In this paper, we design a robust image watermarking scheme resisting noise attack, compression attack, blurring attack, as well as rotation attack. By employing the DCT, the DWT, and the SVD, we propose a robust rotation-invariant watermarking scheme against these watermarking attacks. The main contributions are listed as follows.

  1. 1.

    By studying the properties of the DWT, the DCT, and the SVD, we propose a watermarking scheme that combines the DWT, the DCT, and the SVD. The DWT and the DCT have satisfactory characteristics to help improve the robustness against noise attack, compression attack, and blurring attack, while the SVD can strengthen the robustness against rotation attacks.

  2. 2.

    By conducting experiments on the proposed scheme, we demonstrate that the proposed scheme has good robustness against various attacks, in particular, rotation attacks.

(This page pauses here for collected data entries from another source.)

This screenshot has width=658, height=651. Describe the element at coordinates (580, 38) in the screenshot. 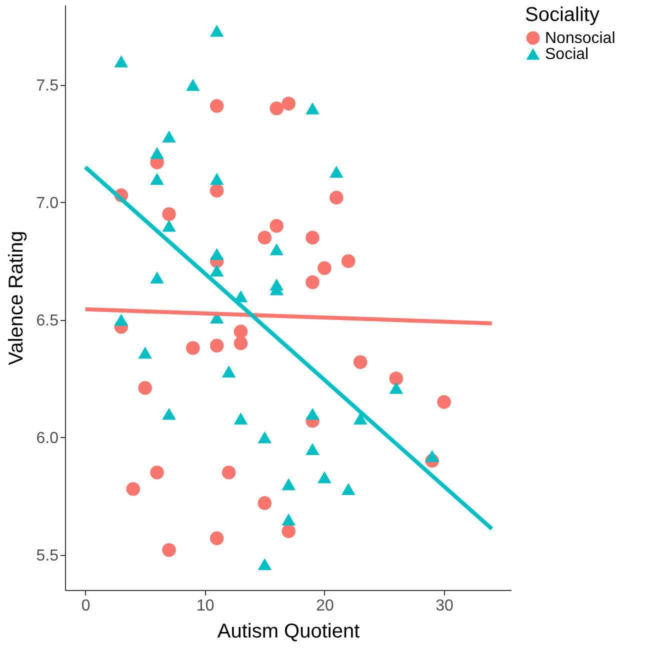

I see `legend-label: Nonsocial` at that location.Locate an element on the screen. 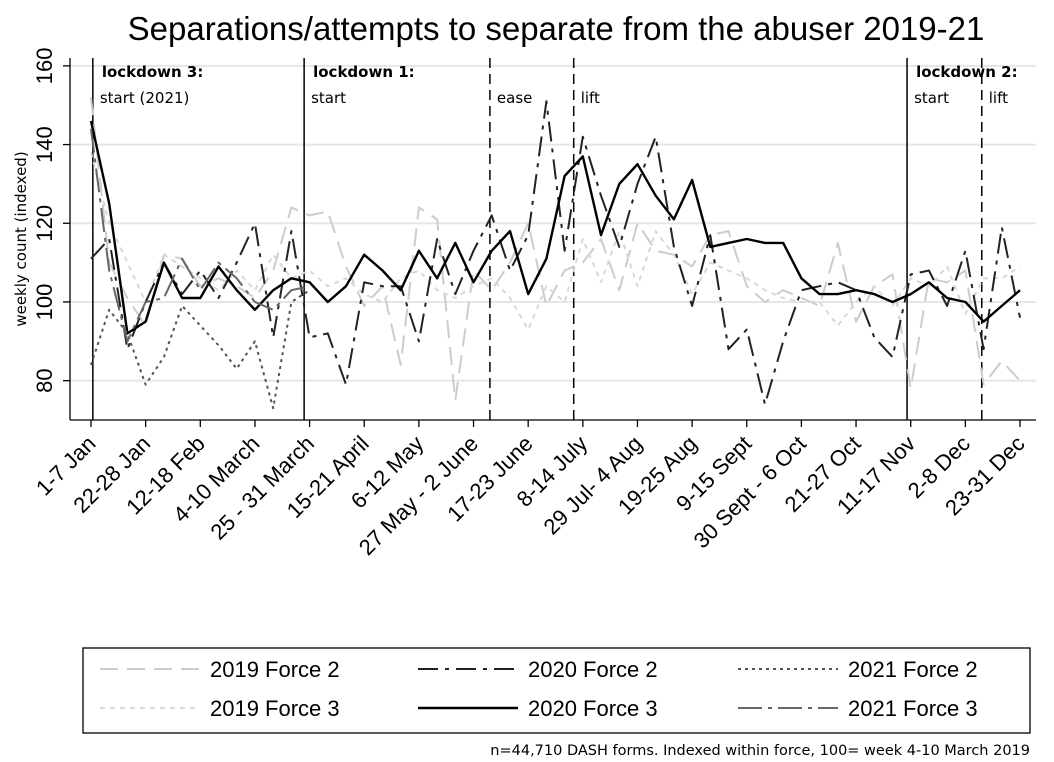 The image size is (1054, 762). legend-label-2019-force-2: 2019 Force 2 is located at coordinates (275, 670).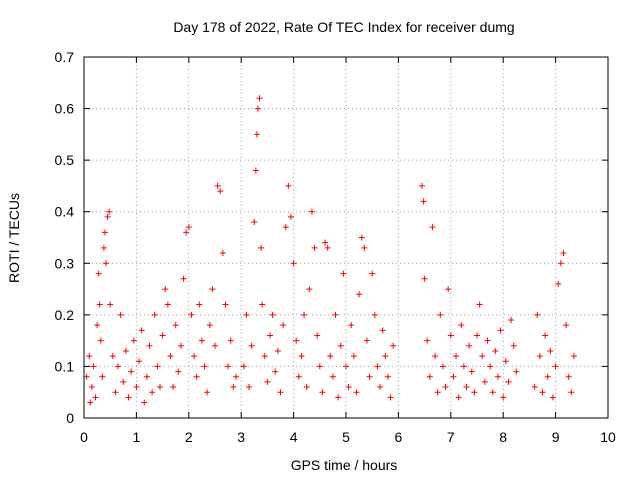 Image resolution: width=640 pixels, height=480 pixels. Describe the element at coordinates (294, 437) in the screenshot. I see `x-tick-label: 4` at that location.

By using our watermarking scheme, it is able to design image-watermarking applications in copyright protection and traitor tracing. We will focus on the following three aspects in our future works. (1) Extend the proposed scheme to the application scenario of color image watermarking. (2) Enhance the robustness of the proposed scheme to adapt to new types of watermarking attacks. (3) Transplant the proposed scheme to image watermarking in the encrypted domain to develop secure, and robust image watermarking techniques.